Kalaupun satu, karena dianggap misinya sama-sama pengawasan, ya, oke saja. Demarkasinya harus jelas: untuk Bawaslu, untuk mitra, untuk saksi.
Kenapa dana saksi tidak dimasukkan saja ke anggaran Kementerian Dalam Negeri atau pemerintah, yang memiliki perangkat?
Pemerintah tidak mau melakukan intervensi karena pemilu diselenggarakan oleh lembaga independen, yang tidak terkait dengan pemerintah.
Kalau begitu, titipkan saja ke partai….
Tergantung perpresnya yang mengatur. Tapi biasanya, kalau dititipkan ke partai, dikhawatirkan juga disunat.
Setiap partai, apalagi telah lolos menjadi peserta pemilu, wajib memiliki manajemen kuat dari aspek finansial, juga kaderisasi.Kenapa menyusu pada negara?

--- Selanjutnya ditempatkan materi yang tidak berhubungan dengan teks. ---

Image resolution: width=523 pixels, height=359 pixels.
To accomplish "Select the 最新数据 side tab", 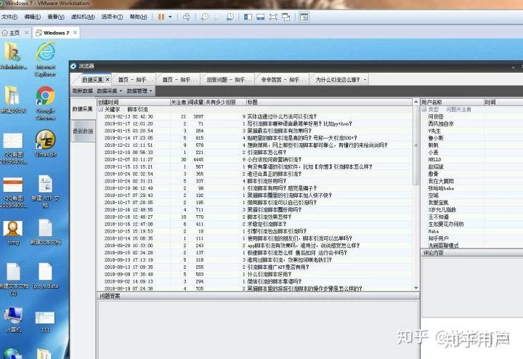I will coord(82,131).
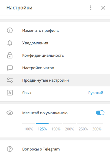The image size is (110, 156).
Task: Open the Уведомления settings entry
Action: point(55,43)
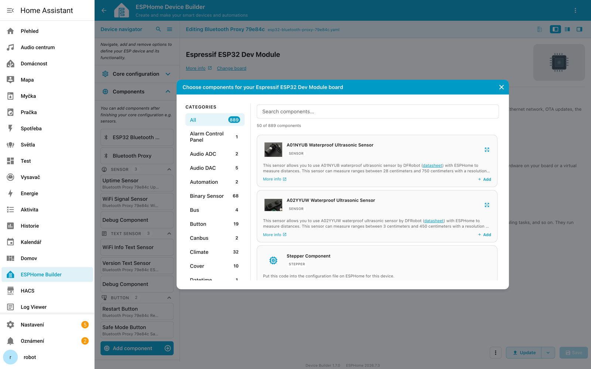This screenshot has height=369, width=591.
Task: Open the Update button dropdown arrow
Action: (548, 353)
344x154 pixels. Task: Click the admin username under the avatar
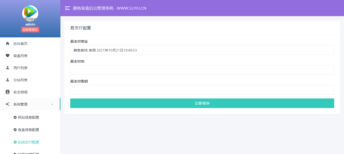[x=30, y=24]
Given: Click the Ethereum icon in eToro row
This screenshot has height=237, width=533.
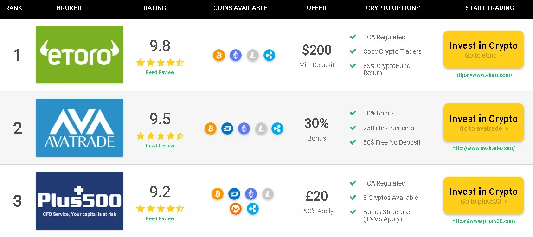Looking at the screenshot, I should 236,55.
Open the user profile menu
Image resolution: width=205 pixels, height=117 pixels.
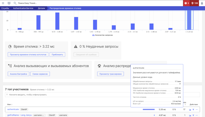coord(202,3)

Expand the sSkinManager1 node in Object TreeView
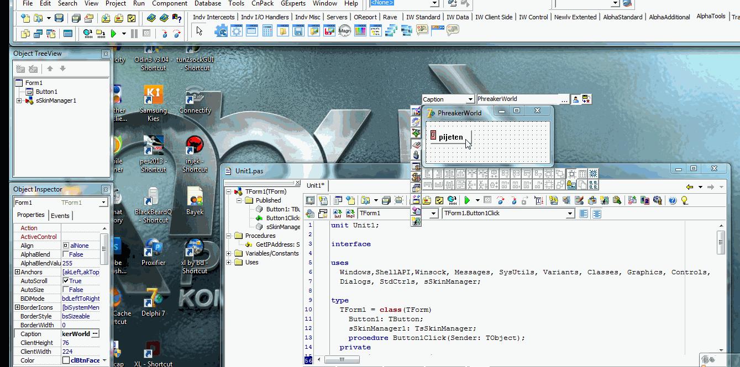(x=19, y=100)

Bukan berarti karena kewajiban parpol kita tidak peduli. Kita ingin ada sinergi. Memang saksi itu hak parpol, terserah mereka. Masalahnya, Bawaslu jadi kerepotan dengan tidak adanya saksi, karena jadi banyak parpol menggugat. Filosofinya, semakin banyak yang mengawasi, orang semakin takut melanggar.
Apa sih sebenarnya signifikansi keberadaan saksi partai sehingga harus dibantu dengan dana?

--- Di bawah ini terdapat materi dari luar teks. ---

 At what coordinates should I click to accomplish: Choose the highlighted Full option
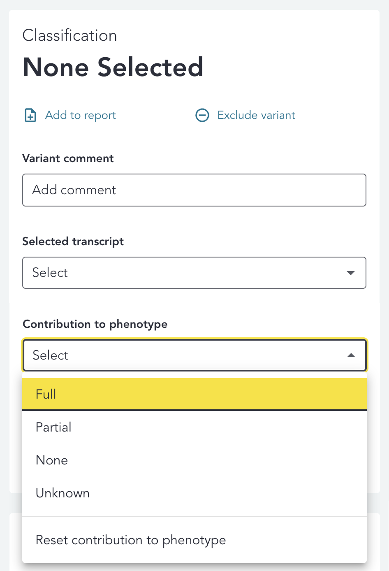click(194, 394)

Membantu pengawasan, dan akan mengurangi gugatan. Kalau ada partai menggugat, Bawaslu bisa tunjuk hidung ke saksi. Kami bisa dengan lantang mengoreksi partai yang mencari kesalahan penyelenggara. Karena mereka tidak bisa beralasan saksinya tidak ada atau tidak dapat C1-nya (hasil penghitungan perolehan suara). Saksi itu pasti mendapat formulir C1. Bagi Bawaslu, tinggal lempar aja C1-nya ke muka si partai.

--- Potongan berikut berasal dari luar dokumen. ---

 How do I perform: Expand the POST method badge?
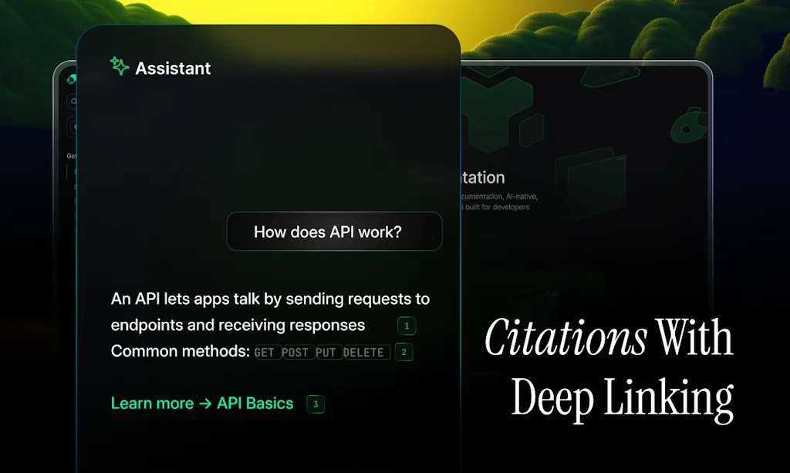(x=297, y=352)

Partai Hanura, PDI Perjuangan, dan NasDem terang-terangan menolak pemberian dana saksi?
Kalau menolak sebaiknya pakai surat tertulis. Supaya jelas posisinya. Itu sikap, dan jadi hukum normatif. Ini bisa jadi referensi rapat di tingkat penyelenggara. Kalau menolak saja, ya, tidak formal. Apalagi lewat media.
Apakah surat tertulis itu jadi dasar buat Bawaslu nantinya untuk distribusi dana saksi?
Pasti. Kalau ada partai menolak, saksi yang meminta di lapangan jangan dikasih. Maaf kata, kalau saksinya menuntut, tinggal dikasih lihat saja surat penolakan dana itu.
Ada partai yang mendukung dana saksi?
Ada. Partai Bulan Bintang. Secara tertulis. Mereka mengapresiasi programnya. Sangat berterima kasih, siap bekerja sama dalam rangka pendistribusian dana secara sehat.
Dengan mengelola dana saksi partai, Bawaslu bisa dipersepsikan sebagai onderbouw partai dan sebagai penyelamat mereka....
Tidak tepat. Kami ini penyelamat pemilu. Kepentingan kita satu: pemilu harus Âterawasi dengan optimal. Salah satu yang bisa memerankan itu adalah saksi parpol. Soalnya, pemilu kemarin banyak gugatan karena tidak ada saksi parpol.
Pemilu tinggal dua bulan lagi. Apakah target pembentukan sekitar sejuta mitra pengawas pemilu lapangan yang akan ditempatkan di tiap TPS, masing-masing dua orang, bisa tercapai?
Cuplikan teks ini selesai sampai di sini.